## What you will do
Continue the essay below on what art is and what its job is, picking up right after its last sentence.

## Excerpt to read
**********
What is Art and What is its Job
January 16, 2019I have been having a running discussion with an artist friend, Stephen Scott, on the subject of what is art and what is its job. Actually I have been kicking the idea around both in my head and with others for well over fifty years, but recently the topic has become more focused as I become more disturbed by what passes for art in this the first quarter of the 21st century. By art I mean visual art. I will leave other art forms to others. Certainly, these are my own opinions and frankly, at this time of my life, I do not feel like debating them. If people do not like them; it is their problem and they are free to express their own ideas. I might even like them.
Art is not half-baked sociology expressed freely in any form of visual art. Heart felt concerns about the state of the world is not enough turn an object into a work of art. Here I am limiting myself to traditional visual art, objects, and leaving out performance art, as well as video and film, not because I do not think that they are art, but because they raise another whole set of problems not central to my argument. Of course, art can process powerful content, but first it must be a work of art. This is rather a circular argument as I need to define the terms art and content which would take a book rather the poke in the eye with a stick that I attempting here. By content I simply mean subject matter and by art an object that has aesthetic powers to transform the experience of the viewer hopefully in a pleasant or powerful way. The first part of the last sentence is simplistic and the second part, at best, confusing.
**********
## Given data
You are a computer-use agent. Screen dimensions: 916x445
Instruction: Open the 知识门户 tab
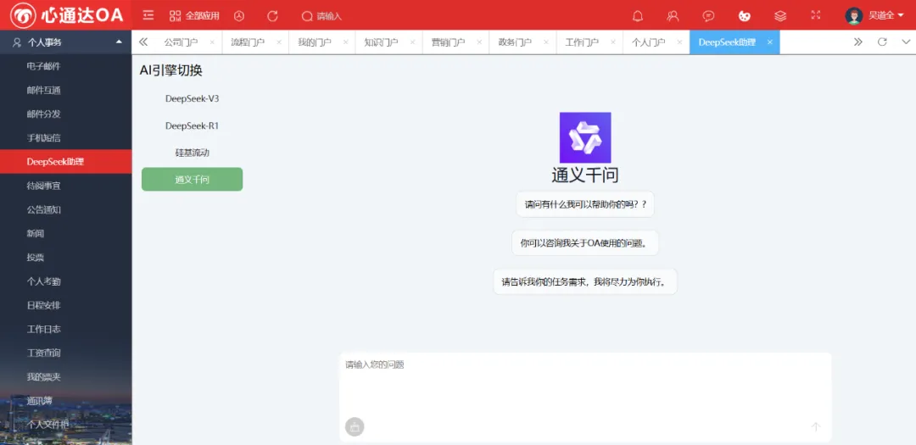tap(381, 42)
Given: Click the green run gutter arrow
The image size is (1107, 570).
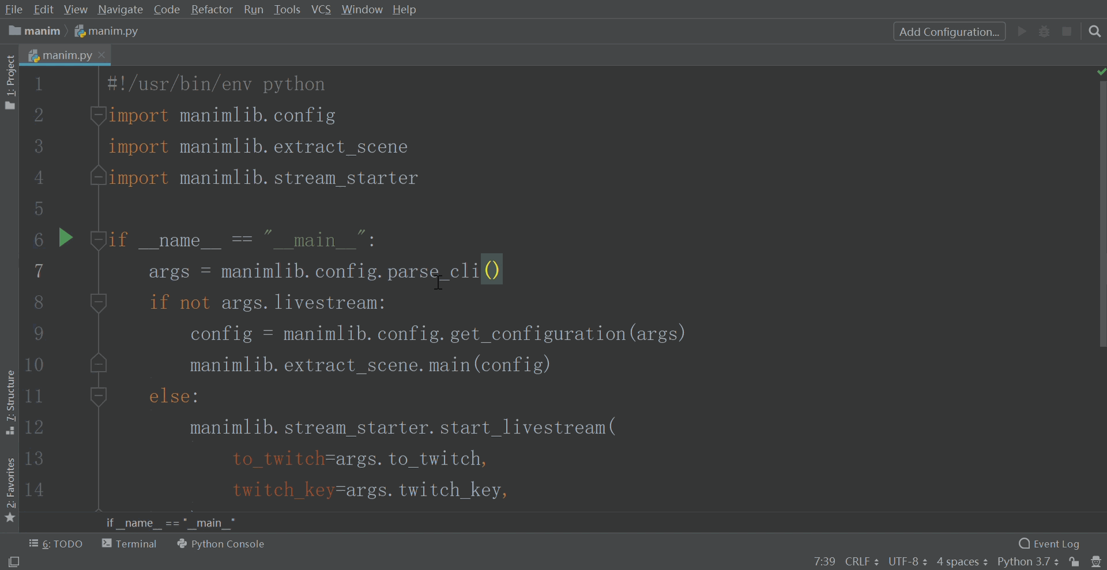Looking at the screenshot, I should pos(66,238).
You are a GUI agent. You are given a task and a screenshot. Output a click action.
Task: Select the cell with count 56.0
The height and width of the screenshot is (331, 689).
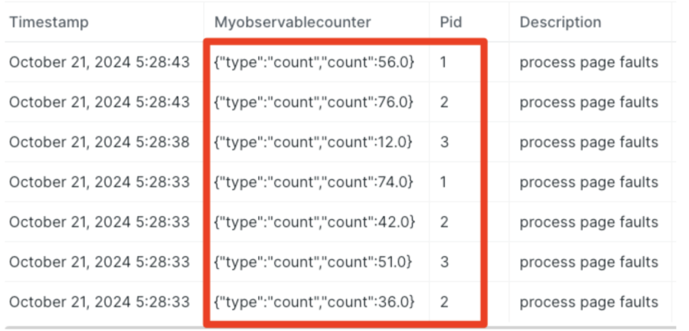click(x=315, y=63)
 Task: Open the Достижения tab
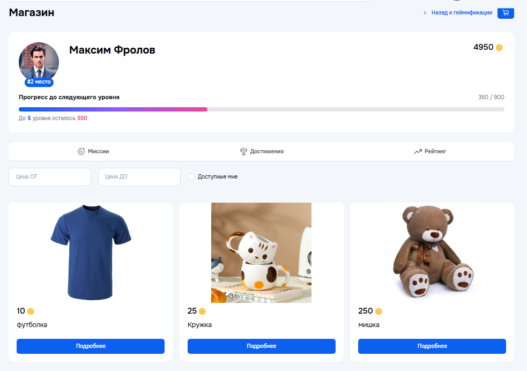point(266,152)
**********
## Result of the task
Subject matter in a painting can be as simple as being a still life, landscape, or a portrait. Abstraction can also be subject matter, all be it abstract, but again raising another set of problems. Thematic subject matter like feminism, racial politics or any political content cloud the issue. One can dismiss an apple as being poorly painted and get away with it, but dismissing a painting with cultural and/or social trappings, no matter how poorly executed, is another matter for an art critic. It is a no win situation and best avoided.
I have alway been of the opinion that beauty is a safe option of approaching the question of what art is. Of course, there is the problem of definition of beauty and, leaving aside the old chestnut that it is in the eye of the beholder, that beauty is bound by culture and very culture has its own idea of beauty. Actually I do not believe this and good case can be made that beauty is more universal and tied to biology and visual psychology. Hence, we can find art from other cultures beautiful. Two recent books make this case far better than I: one, The Art Instinct (2009) by the late Denis Dutton and, two, The Origins of Creativity by Edward O. Wilson (2017), but there many others as well. My point being is that I am not being original in the idea that beauty is universal and common to us all whether one admits to it or not. Beauty is related to pleasure and pleasure is good thing therefore a good painting invokes pleasure and is a good thing. Certainly, a good painting can also invoke ideas beyond beauty and the best paintings do.
Now, what is the job of art? Is it beyond invoking the well being of pleasure? Pleasure can be enough and is something that is needed by the human race. Visual art is not the only thing that can bring us pleasure. There is literature, poetry, music, drama, and let’s not leave out sex from the long list. Again, I will limit my arguments to painting. I do understand that there were, and are, societies where idea the idea of painting does not exist, I assume that they have a concept of beauty.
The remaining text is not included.